E dopo avermi insalivato il buco fino alla liquefazione, prese dal cassetto del comodino un grosso coso bitorzoluto ed enorme, attivandone il motorino mentre me lo appoggiava sullo sfintere.
“Mi diverte farti venire un paio di volte prima di pomparti dentro la mia sborra”
Me lo spinse dentro all’improvviso con calma, ma con decisione facendomi male. Urlai e lui spinse ancora di più, urlai ancora poi sentii il cervello che si scioglieva in sperma, il mio sperma che schizzava in fiotti potenti che le sue mani mi spargevano dappertutto mentre il suo membro mi entrava in bocca chiedendo di essere soddisfatto a sua volta. Il vibratore continuava a starmi dentro mentre io ricevevo in gola il suo uccello che stava per soddisfarsi pompandomi freneticamente. Non solo me lo fece ingoiare completamente, ma volle che glielo succhiassi fino all’ultima goccia. Solo dopo mi dette da ciucciare le tette mentre me lo sfilava lentamente dal culo.
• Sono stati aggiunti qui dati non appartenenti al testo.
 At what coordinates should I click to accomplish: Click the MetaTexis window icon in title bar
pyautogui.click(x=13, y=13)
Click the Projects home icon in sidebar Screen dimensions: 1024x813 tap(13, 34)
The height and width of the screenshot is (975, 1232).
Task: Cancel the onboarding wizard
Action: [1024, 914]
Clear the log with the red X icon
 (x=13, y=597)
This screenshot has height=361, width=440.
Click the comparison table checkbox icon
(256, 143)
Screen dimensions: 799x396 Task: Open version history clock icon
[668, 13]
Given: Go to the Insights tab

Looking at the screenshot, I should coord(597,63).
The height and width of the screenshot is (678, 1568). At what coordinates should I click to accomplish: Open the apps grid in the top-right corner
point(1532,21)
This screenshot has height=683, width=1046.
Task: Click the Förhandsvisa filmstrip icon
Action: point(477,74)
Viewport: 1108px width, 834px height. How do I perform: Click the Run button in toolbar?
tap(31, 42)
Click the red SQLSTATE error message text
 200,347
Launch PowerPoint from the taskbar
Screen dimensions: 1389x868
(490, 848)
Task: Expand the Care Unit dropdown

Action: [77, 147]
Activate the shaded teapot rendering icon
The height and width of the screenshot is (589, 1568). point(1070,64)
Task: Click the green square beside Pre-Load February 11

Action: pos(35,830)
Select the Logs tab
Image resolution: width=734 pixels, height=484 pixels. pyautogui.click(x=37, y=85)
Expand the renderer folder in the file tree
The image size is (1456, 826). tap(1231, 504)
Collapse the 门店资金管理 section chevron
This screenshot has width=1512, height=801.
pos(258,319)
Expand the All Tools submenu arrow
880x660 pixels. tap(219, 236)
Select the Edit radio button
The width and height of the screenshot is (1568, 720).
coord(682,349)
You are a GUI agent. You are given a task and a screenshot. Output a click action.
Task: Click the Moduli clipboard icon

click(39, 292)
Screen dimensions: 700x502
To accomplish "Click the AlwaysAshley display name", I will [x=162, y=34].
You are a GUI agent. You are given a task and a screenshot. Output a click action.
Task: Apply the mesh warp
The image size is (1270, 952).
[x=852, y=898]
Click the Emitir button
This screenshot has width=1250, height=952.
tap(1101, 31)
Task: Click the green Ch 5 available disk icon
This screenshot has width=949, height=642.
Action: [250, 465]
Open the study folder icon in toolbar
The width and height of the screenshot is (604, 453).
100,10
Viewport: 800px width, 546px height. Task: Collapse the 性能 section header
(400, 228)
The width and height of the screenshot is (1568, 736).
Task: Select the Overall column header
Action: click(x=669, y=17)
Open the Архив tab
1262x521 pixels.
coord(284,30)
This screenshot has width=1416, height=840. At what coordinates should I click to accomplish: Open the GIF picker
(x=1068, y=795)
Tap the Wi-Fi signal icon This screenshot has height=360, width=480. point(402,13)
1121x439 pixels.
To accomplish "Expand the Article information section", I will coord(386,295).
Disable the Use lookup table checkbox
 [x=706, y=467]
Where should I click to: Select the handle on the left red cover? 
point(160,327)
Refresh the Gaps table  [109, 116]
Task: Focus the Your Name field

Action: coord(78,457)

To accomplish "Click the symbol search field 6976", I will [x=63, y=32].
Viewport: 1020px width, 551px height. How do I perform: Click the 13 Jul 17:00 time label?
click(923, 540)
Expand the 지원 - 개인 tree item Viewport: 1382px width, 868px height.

Sentii che avevo bisogno di andare in bagno, dove fra sibili e bombarde mi liberai completamente l’intestino.
“Ecco – mi disse quando tornai da lui – adesso hai un culo fattibile, hai usato la doccia ed il sapone intimi?”
“Certo – lo rassicurai – e con vero gusto!”
Era bellissimo essere nudi ed entrambi con il cazzo, glielo dissi.
“Ecco, vedi, ora sono sicuro che non ti stancherai più di me e ti farai sbattere anche da qualcun altro se io te lo chiederò. Ti piace l’idea di essere denudato e messo alla berlina, anche sotto gli sguardi di più persone?”
Ero ormai sfiancato, ma disposto assolutamente a tutto!